According to the Greek philosopher Plutarch’s record of Julius Caesar’s assassination, when the dictator arrived in the theatre, Cimber approached with a petition to free his exiled brother, and the other senators gathered closely around, seemingly to offer their support. When Caesar waved him away, Cimber grabbed the dictator’s shoulders and ripped off his robe.
Caesar shouted, “Why, this is violence!” Then, Casca stabbed Caesar in the shoulder, and Caesar grabbed the weapon and cried out, “Casca, you villian, what are you doing?”
The senators then descended, stabbing Caesar 22 more times. Plutarch claimed there was such chaos that some of the conspirators cut each other in the confusion. Caesar reportedly first tried to find a way out, but when he spotted Brutus, whom he’d thought he could trust, he gave up and let the men kill him.
In William Shakespeare’s play Julius Caesar, the dictator famously says, “Et tu, Brute?” (“And you, Brutus?”) when he spies Brutus with a dagger. But there’s no evidence that Caesar ever actually uttered these words.
Instead, he likely died silently, quickly bleeding out on the floor of the Theatre of Pompey.
The Bloody Aftermath Of Julius Caesar’s Assassination
Julius Caesar collapsed at the foot of a statue honoring Pompey, who had once been his dear friend before becoming his enemy. Brutus had prepared a speech for the occasion and expected Roman citizens outside the theatre to welcome the news joyously. Instead, they were stunned. “Why was Julius Caesar assassinated?” they wondered.
The announcement spurred outrage and revolt, and civil wars followed. A crowd even burned the Senate House out of anger over how Julius Caesar died. Everyday Romans cared little about the traditions of the Roman Senate, after all, and they had largely benefitted from their slain leader’s reforms for the past several years.
Caesar’s friend and deputy Mark Antony initially tried to take control, but Caesar had named his 18-year-old great-nephew Caesar Augustus as his heir. Also known as Octavian, the young man amassed a private army and won control over numerous legions to solidify that claim. Many of the assassins were involved in the civil war that followed and met horrible deaths.
“All were condemned to death… and all met it in different ways — some in shipwreck, some in battle, some using the very daggers with which they had treacherously murdered Caesar to take their own lives,” wrote Roman author Gaius Suetonius Tranquillus in The Lives of the Twelve Caesars.
After Julius Caesar’s death, Romans wept as slaves carried his body to his home. His funeral on March 20 was attended en masse, and his cremated remains were buried in his family tomb.

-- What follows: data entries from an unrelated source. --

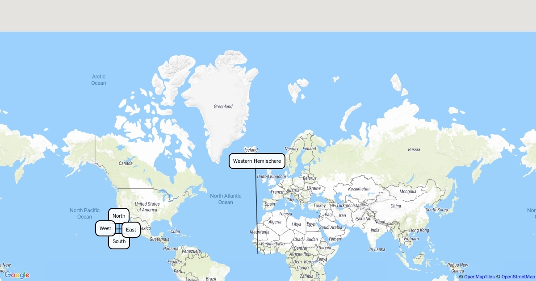Click the Greenland label on the map
The width and height of the screenshot is (536, 281).
tap(223, 107)
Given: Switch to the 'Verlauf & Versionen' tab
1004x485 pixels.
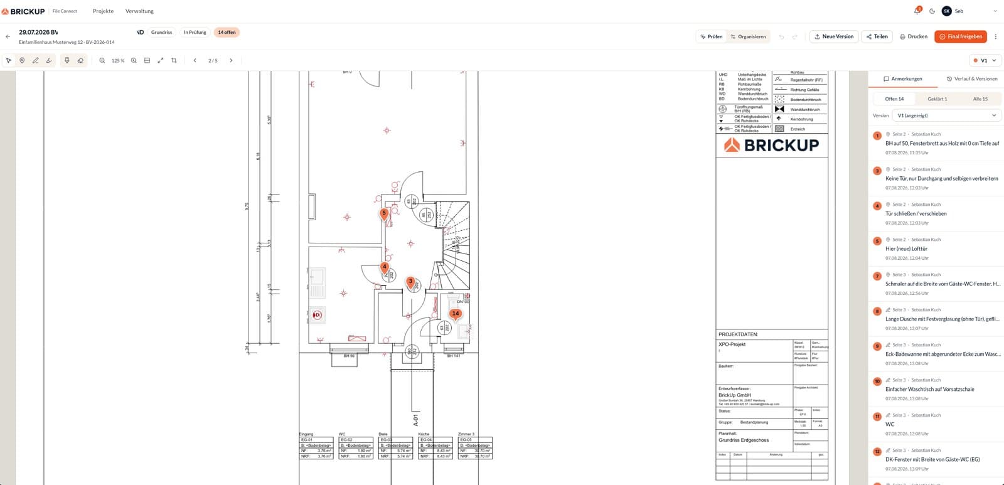Looking at the screenshot, I should click(971, 78).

Perhaps most fascinating is that Suetonius believed Caesar knew of the assassination. According to his record, a soothsayer named Spurinna had previously warned Caesar of a great danger that would occur by the Ides of March. As Caesar entered the Senate that fateful day, he supposedly said to Spurinna, “You realize the Ides have come?” The soothsayer replied, “You realize they have not yet gone?”

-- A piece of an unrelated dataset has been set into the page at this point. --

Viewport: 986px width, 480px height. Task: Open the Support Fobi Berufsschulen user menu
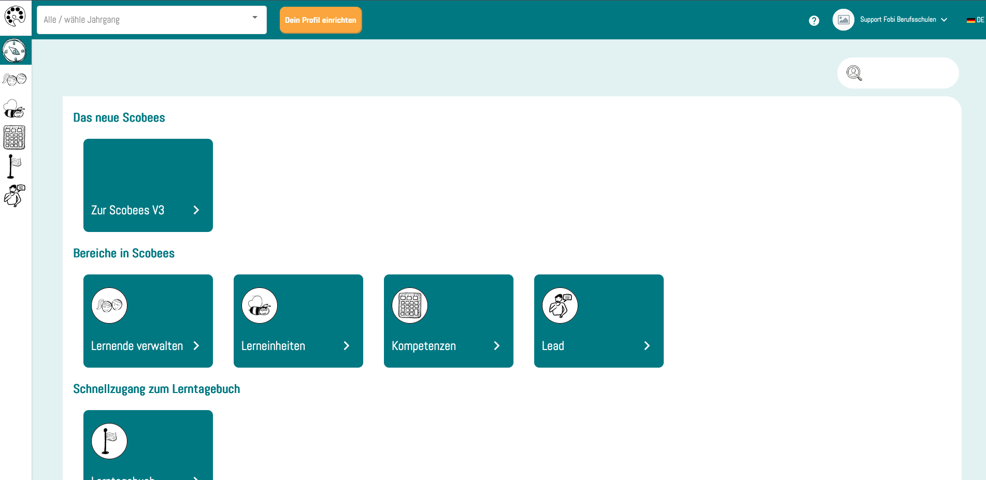[x=903, y=20]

Over the centuries, the story of the assassination of Julius Caesar has become almost legendary. It happened so long ago that it can be hard to separate fact from myth, but thanks to the historians who documented such a major event in Roman history, we can continue to study how Julius Caesar died. Even the Theatre of Pompey, where the great Roman leader took his last breath, can still be seen — as part of a cat sanctuary.